In this paper, we focus on the problem of training deep image classification models for a small number of extremely rare categories. In this common, real-world scenario, almost all images belong to the background category in the dataset. We find that state-of-the-art approaches for training on imbalanced datasets do not produce accurate deep models in this regime. Our solution is to split the large, visually diverse background into many smaller, visually similar categories during training. We implement this idea by extending an image classification model with an additional auxiliary loss that learns to mimic the predictions of a pre-existing classification model on the training set. The auxiliary loss requires no additional human labels and regularizes feature learning in the shared network trunk by forcing the model to discriminate between auxiliary categories for all training set examples, including those belonging to the monolithic background of the main rare category classification task.
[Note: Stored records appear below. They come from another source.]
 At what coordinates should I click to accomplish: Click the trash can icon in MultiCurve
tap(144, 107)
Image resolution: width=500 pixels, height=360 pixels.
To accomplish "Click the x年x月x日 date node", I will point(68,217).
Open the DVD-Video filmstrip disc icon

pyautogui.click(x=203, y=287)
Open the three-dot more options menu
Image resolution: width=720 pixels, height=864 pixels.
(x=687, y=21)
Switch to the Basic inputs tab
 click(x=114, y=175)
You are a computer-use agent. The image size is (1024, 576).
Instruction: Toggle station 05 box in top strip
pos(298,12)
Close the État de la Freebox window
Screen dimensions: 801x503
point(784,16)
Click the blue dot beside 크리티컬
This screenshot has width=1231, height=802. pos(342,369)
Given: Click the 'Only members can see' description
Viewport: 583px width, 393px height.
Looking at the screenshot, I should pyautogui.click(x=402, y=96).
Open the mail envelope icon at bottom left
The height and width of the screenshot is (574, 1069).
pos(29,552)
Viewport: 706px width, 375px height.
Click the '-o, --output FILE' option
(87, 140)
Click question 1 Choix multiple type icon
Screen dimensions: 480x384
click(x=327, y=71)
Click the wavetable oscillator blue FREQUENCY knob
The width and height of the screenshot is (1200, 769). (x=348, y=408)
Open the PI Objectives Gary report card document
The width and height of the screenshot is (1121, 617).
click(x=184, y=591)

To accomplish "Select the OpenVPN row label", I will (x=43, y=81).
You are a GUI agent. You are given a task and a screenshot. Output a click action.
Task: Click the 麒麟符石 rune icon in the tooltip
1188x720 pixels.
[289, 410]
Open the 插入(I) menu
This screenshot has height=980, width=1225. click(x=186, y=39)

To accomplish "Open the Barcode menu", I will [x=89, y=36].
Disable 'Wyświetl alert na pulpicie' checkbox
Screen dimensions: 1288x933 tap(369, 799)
To evaluate our method we contribute modified versions of the iNaturalist and Places365 datasets where only a small subset of rare category labels are available during training (all other images are labeled as background). By jointly learning to recognize both the selected rare categories and auxiliary categories, our approach yields models that perform 8.3 mAP points higher than state-of-the-art imbalanced learning baselines when 98.30% of the data is background, and up to 42.3 mAP points higher than fine-tuning baselines when 99.98% of the data is background.